Postkarten aus dem Kanton ZürichWo die Heidi-Schöpferin zur Schule ging
Journalistin Helene Arnet und Fotografin Doris Fanconi erzählen Geschichten aus der Region, wie sie sonst kaum zu lesen sind. Heute: Herzliche Grüsse aus Hirzel.
Hier besuchte also Heidi die Grundschule. Sein Bild aus der Trickfilm-Serie («Deine Welt sind die Berge …») steht vor dem schmucken Riegelhaus aus dem Jahr 1660. Unsinn, wir befinden uns ja nicht in Maienfeld, sondern hoch über dem Zürichsee im malerischen Hirzel, das zu Horgen gehört. Und hier besuchte die Heidi-Schöpferin Johanna Spyri (1827 bis 1901) die Grundschule.
Auf diesem kleinen hölzernen Klapppult könnte ihr Tintenfass gestanden sein, im oberen Stock steht ihr originaler Schreibtisch, an dem sie «das Heidi» schrieb und dafür von Conrad Ferdinand Meier gelobt wurde. «Ganz vorzüglich ist der Geissbub», schrieb ihr der Autor des «Jürg Jenatsch».

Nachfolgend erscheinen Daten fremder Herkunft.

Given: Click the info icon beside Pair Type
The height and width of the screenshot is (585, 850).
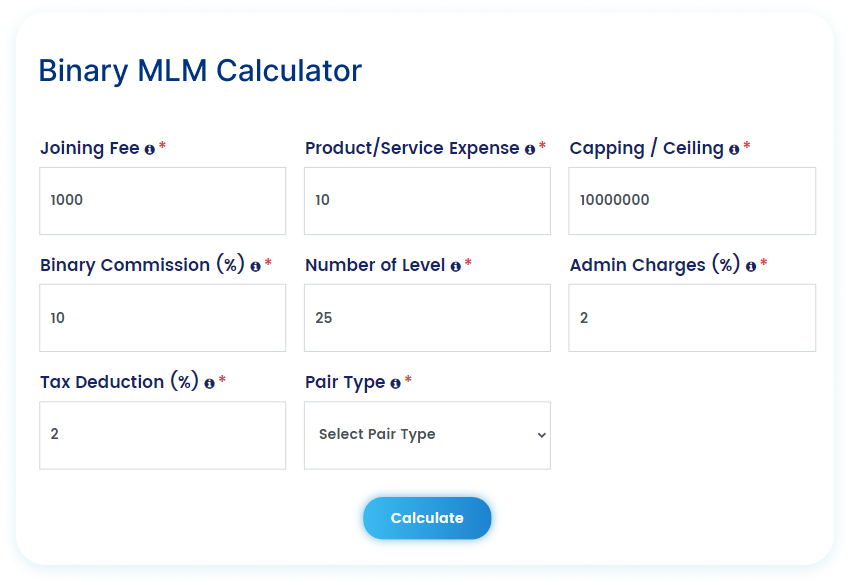Looking at the screenshot, I should (x=395, y=384).
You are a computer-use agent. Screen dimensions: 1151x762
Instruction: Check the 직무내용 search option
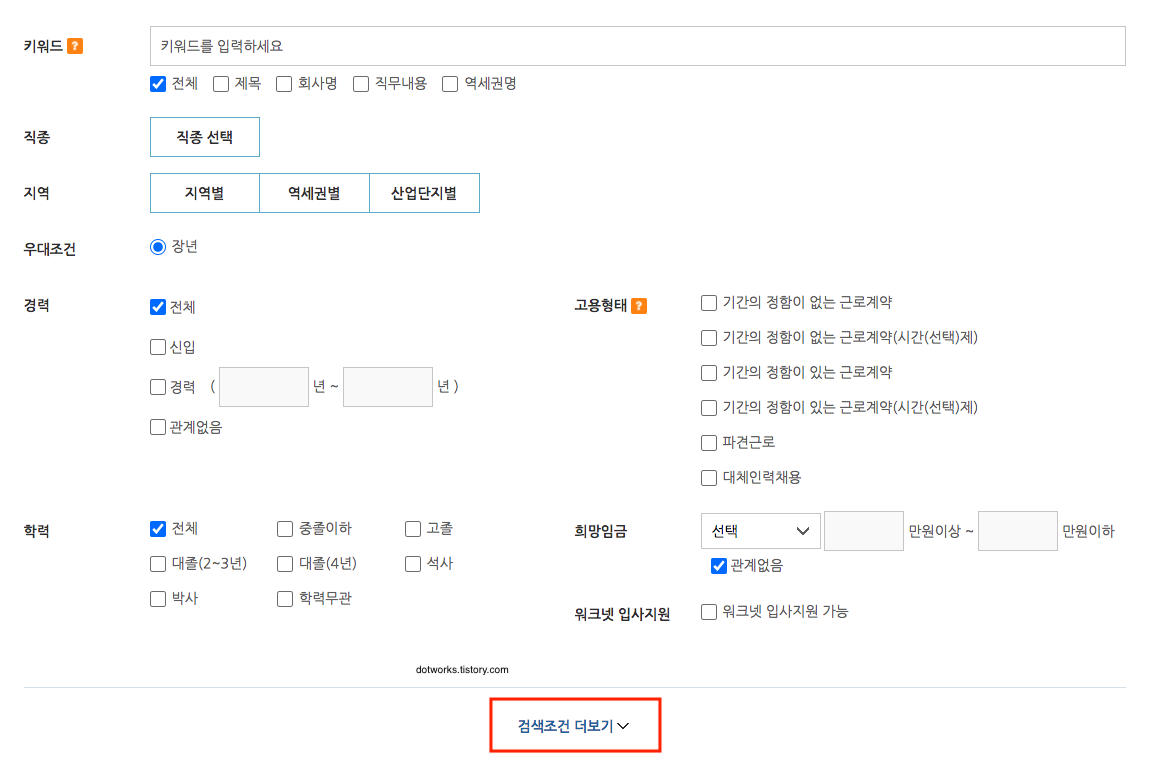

Das Spyri-Museum zieht immer mal wieder japanische Reisegruppen an. Sie treffen dort durchaus auf Heidi – sogar in ihrer Sprache. Weniger interessieren dürfte sie vielleicht, dass die geistige Mutter des Naturkindes Richard Wagner verehrte, einst im Zürcher Kratz-Quartier lebte, laut C. F. Meyers Schwester Betsy einen «Lappi» als Mann hatte und trotz vielfacher Bitte niemals eine Autobiografie schrieb. Mit der Begründung: «Wie könnte ich erzählen, was wahr ist.» Johanna Spyri war eben nicht Heidi.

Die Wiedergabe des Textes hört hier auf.